For hypothesis testing involving a population proportion (\(p\)), the null and alternative hypotheses are established as follows:
7.9.1. Null Hypothesis (\(H_0\))#
The null hypothesis can take one of three forms, depending on the context of the test:
\(H_0: p = p_0\): The population proportion is equal to a specific value, \(p_0\).
\(H_0: p \geq p_0\): The population proportion is greater than or equal to a certain value, \(p_0\).
\(H_0: p \leq p_0\): The population proportion is less than or equal to a certain value, \(p_0\).
Here, \(p_0\) represents the hypothesized population proportion that serves as the reference point for the test.
7.9.2. Alternative Hypothesis (\(H_a\))#
The alternative hypothesis represents the hypothesis that is tested against the null hypothesis. It can be one of the following, depending on the research question:
Two-Tailed Test:
(7.16)#\[\begin{equation} H_a: p \neq p_0 \end{equation}\]This test checks if the population proportion is different from \(p_0\), either higher or lower.
Left-Tailed Test:
(7.17)#\[\begin{equation} H_a: p < p_0 \end{equation}\]This test checks if the population proportion is less than \(p_0\).
Right-Tailed Test:
(7.18)#\[\begin{equation} H_a: p > p_0 \end{equation}\]This test checks if the population proportion is greater than \(p_0\).

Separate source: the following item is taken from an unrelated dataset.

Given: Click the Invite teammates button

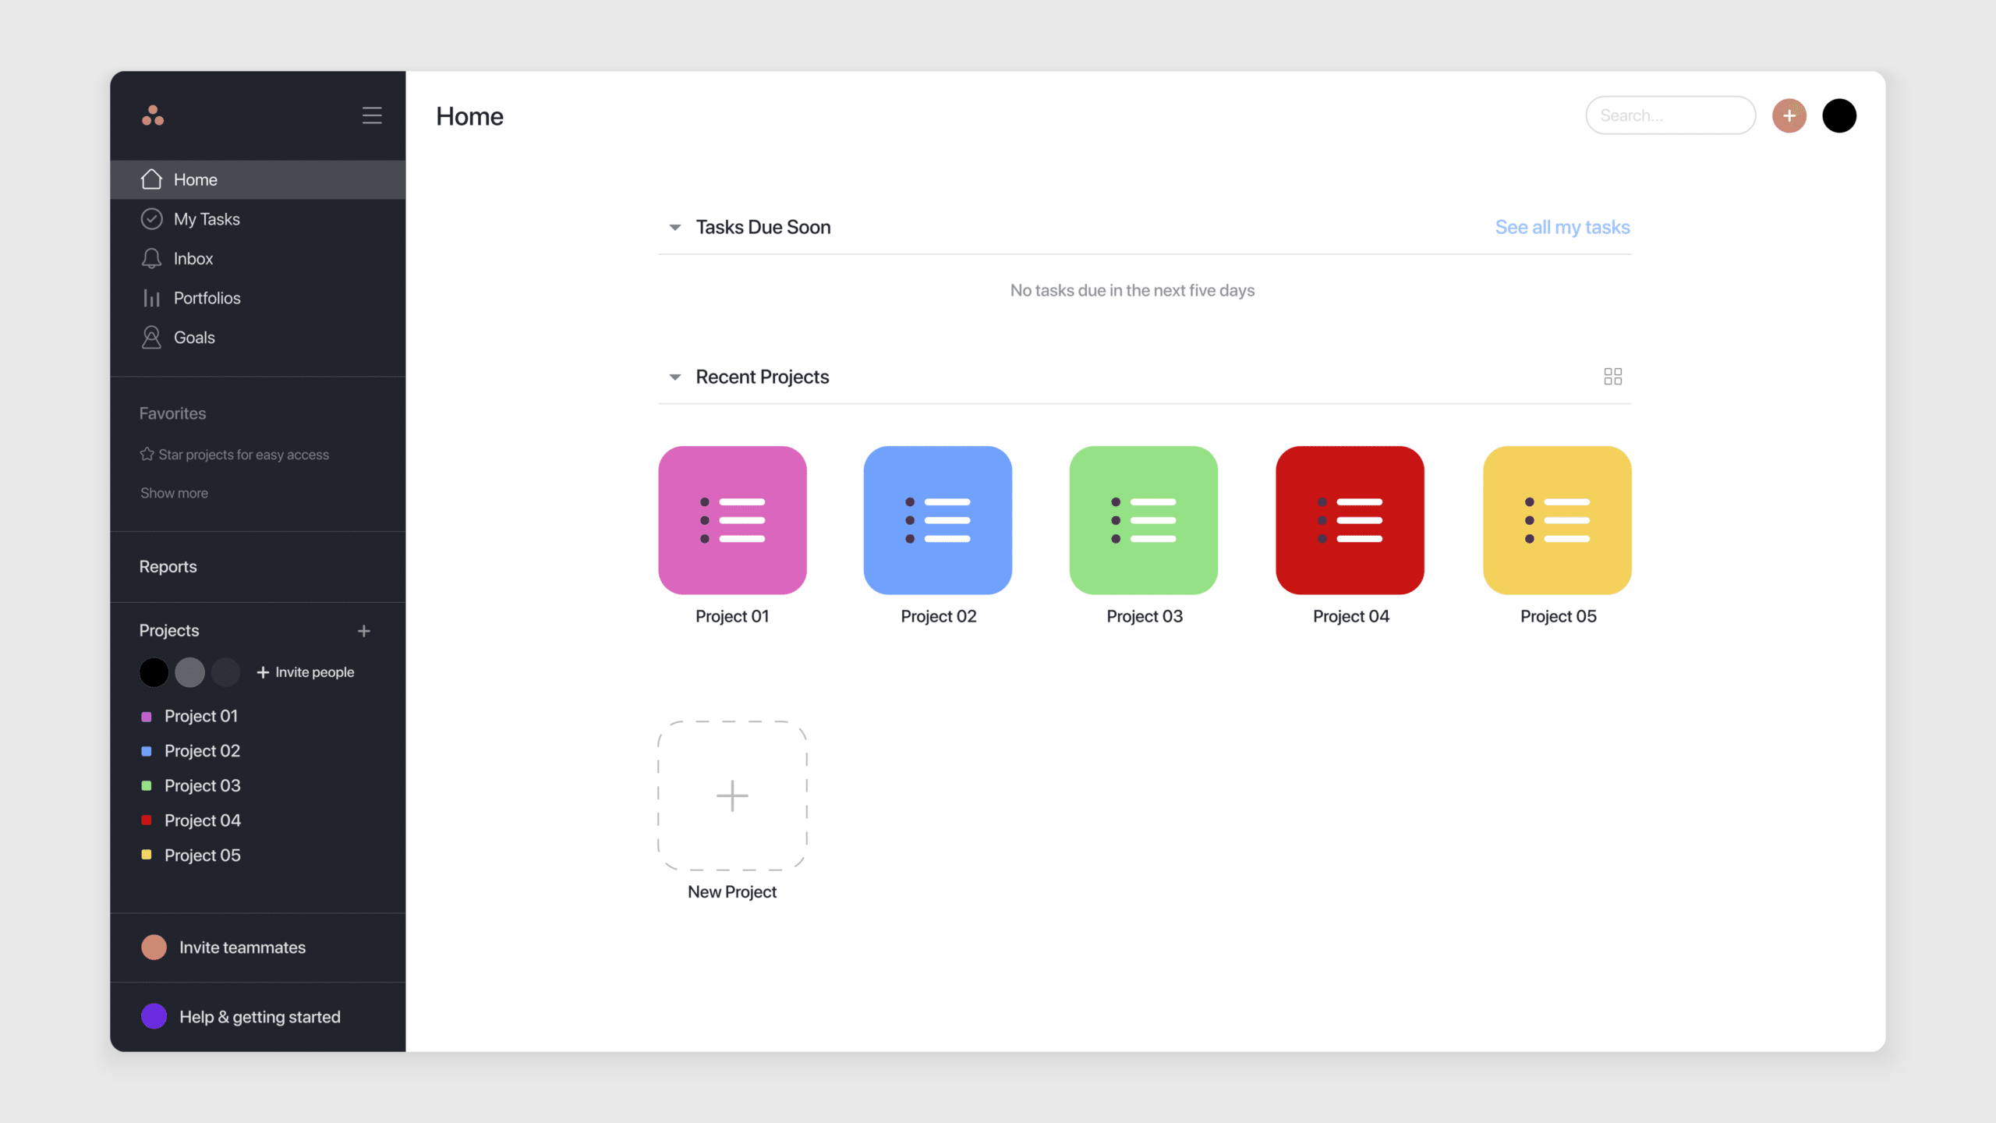Looking at the screenshot, I should tap(241, 946).
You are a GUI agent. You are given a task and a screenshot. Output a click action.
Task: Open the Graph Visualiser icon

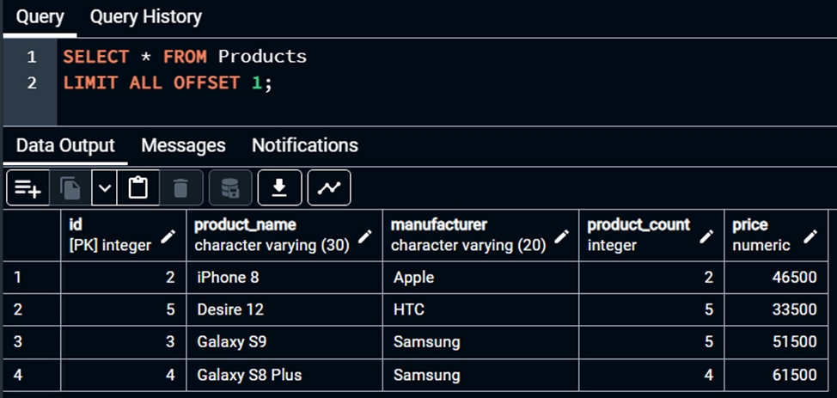(329, 188)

The choice of the alternative hypothesis depends on the specific objective of the study. Aligning the hypothesis test with the research question ensures accurate and meaningful results.

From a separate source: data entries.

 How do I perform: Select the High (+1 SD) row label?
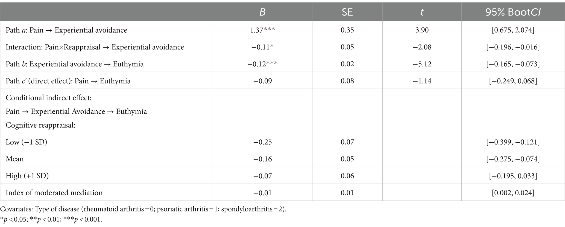coord(27,176)
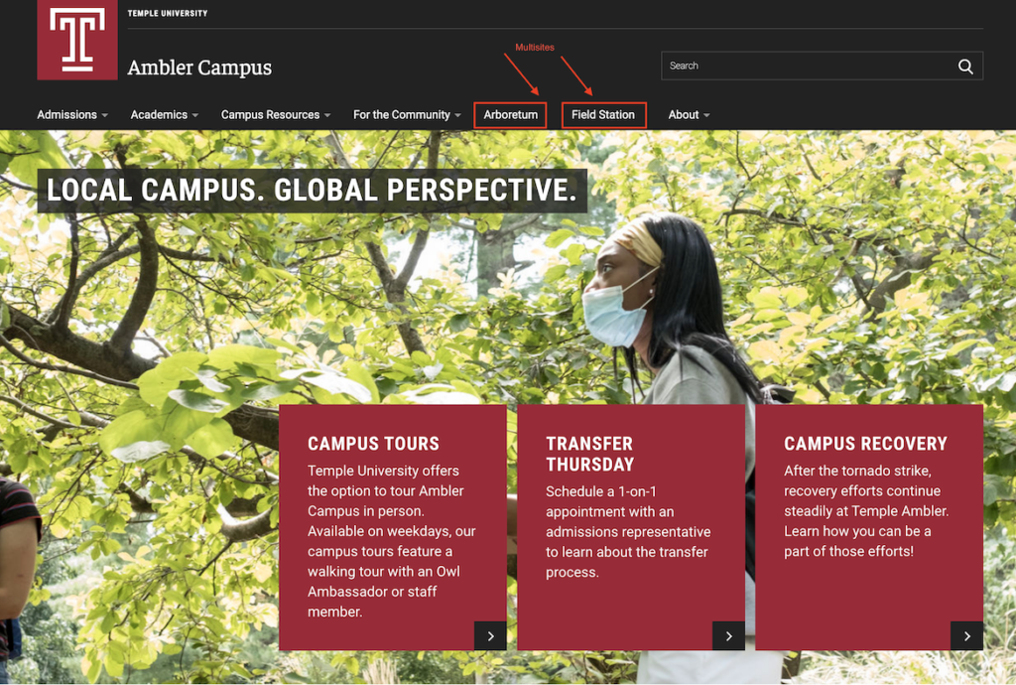Viewport: 1016px width, 685px height.
Task: Click the Ambler Campus site title
Action: (x=199, y=68)
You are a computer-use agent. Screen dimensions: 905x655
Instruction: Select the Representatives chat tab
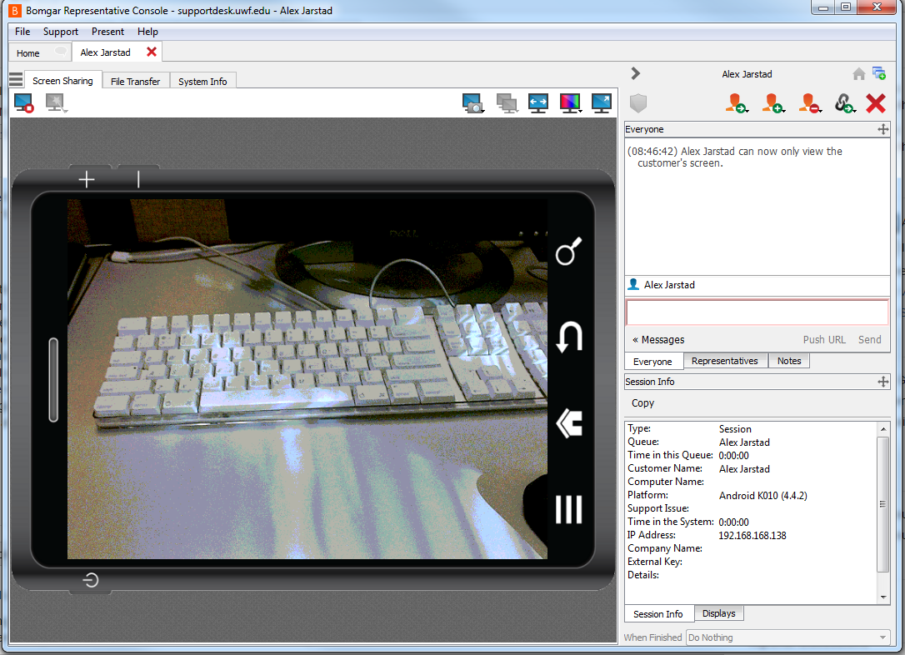[724, 361]
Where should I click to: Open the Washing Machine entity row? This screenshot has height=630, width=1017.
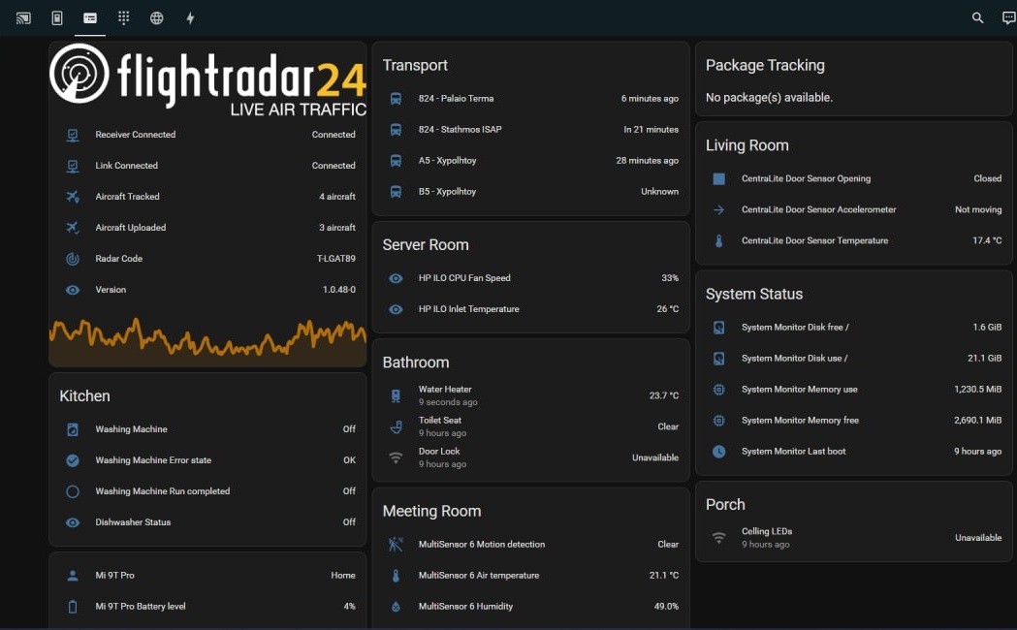point(207,429)
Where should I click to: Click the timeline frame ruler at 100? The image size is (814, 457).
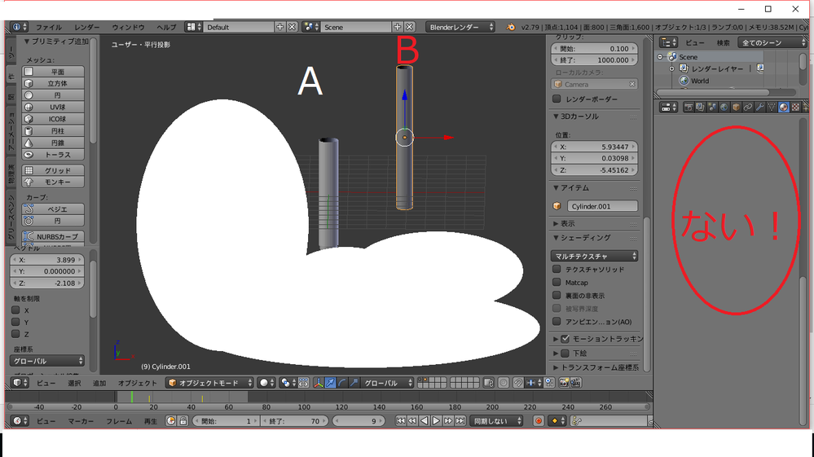[304, 406]
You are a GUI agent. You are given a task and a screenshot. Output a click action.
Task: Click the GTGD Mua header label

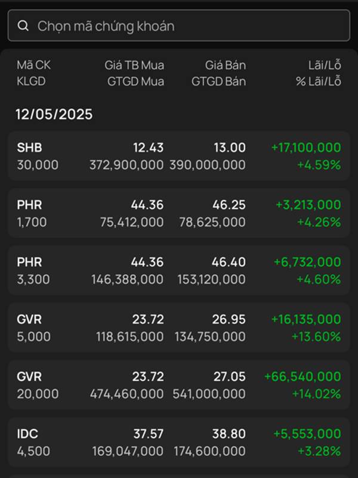click(x=135, y=81)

A summary of the null and alternative hypotheses for population proportion tests is provided in Table 7.4:
Test Type |
Null Hypothesis (\(H_0\)) |
Alternative Hypothesis (\(H_a\)) |
|---|---|---|
Two-Tailed Test |
\(p = p_0\) |
\(p \neq p_0\) |
Left-Tailed Test |
\(p = p_0\) or \(p \geq p_0\) |
\(p < p_0\) |
Right-Tailed Test |
\(p = p_0\) or \(p \leq p_0\) |
\(p > p_0\) |
7.9.3. Steps in Hypothesis Testing#
Assumptions
Random Sampling: The sample should be randomly selected from the population.
Sample Size: The sample size should be large enough to ensure the normality of the sampling distribution of the proportion. A common rule of thumb is that both \(np_0\) and \(n(1 - p_0)\) should be at least 5.

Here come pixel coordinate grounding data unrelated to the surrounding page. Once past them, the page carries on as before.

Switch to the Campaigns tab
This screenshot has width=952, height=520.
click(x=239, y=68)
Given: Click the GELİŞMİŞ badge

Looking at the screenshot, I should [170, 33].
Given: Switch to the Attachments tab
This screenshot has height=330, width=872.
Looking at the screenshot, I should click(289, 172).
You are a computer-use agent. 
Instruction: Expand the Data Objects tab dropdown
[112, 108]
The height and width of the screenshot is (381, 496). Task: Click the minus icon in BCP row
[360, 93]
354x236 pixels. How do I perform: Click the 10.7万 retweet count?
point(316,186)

Select the Significance Level (\(\alpha\))
The significance level, commonly set at 0.05, defines the probability of rejecting the null hypothesis when it is true (Type I error).
Calculate the Test Statistic
The test statistic for a single proportion is calculated using the formula:
(7.19)#\[\begin{equation} z = \dfrac{\hat{p} - p_0}{\sqrt{\dfrac{p_0 (1 - p_0)}{n}}} \end{equation}\]where \(\hat{p}\) is the sample proportion, \(p_0\) is the hypothesized proportion, and \(n\) is the sample size.
Determine the Critical Value or P-value
The critical value is based on the chosen significance level and the type of test (one-tailed or two-tailed). Alternatively, the p-value, which represents the probability of obtaining a test statistic as extreme as the one observed, under the assumption that the null hypothesis is true, can be calculated.
Make a Decision
Compare the test statistic to the critical value or compare the p-value to the significance level:
If the test statistic exceeds the critical value (or the p-value is less than \(\alpha\)), reject the null hypothesis.
Otherwise, fail to reject the null hypothesis.
Algorithm 7.3 (Hypothesis Tests for One Population Proportion)
Objective: To conduct a hypothesis test for a population proportion (\(p\)).
Prerequisites:
A simple random sample is obtained.
The sample size is large enough to ensure the normality of the sampling distribution of the proportion. A common rule of thumb is that both \(np_0\) and \(n(1 - p_0)\) should be at least 5.
Method:
Define the Significance Level: Choose the significance level (\(\alpha\)).
State the Hypotheses:
Two-Tailed Test:
Null Hypothesis: \(H_0: p = p_{0}\)
Alternative Hypothesis: \(H_a: p \neq p_{0}\)
Left-Tailed Test:
Null Hypothesis: \(H_0: p \geq p_{0}\)
Alternative Hypothesis: \(H_a: p < p_{0}\)
Right-Tailed Test:
Null Hypothesis: \(H_0: p \leq p_{0}\)
Alternative Hypothesis: \(H_a: p > p_{0}\)
Calculate the Test Statistic: Use the formula:
(7.20)#\[\begin{equation} z = \dfrac{\hat{p} - p_{0}}{\sqrt{\dfrac{p_{0} (1 - p_{0})}{n}}} \end{equation}\]where \(\hat{p}\) is the sample proportion, \(p_{0}\) is the hypothesized proportion, and \(n\) is the sample size.
Determine Critical Value(s) or P-value:
For two-tailed tests: \(\pm z_{\alpha/2}\)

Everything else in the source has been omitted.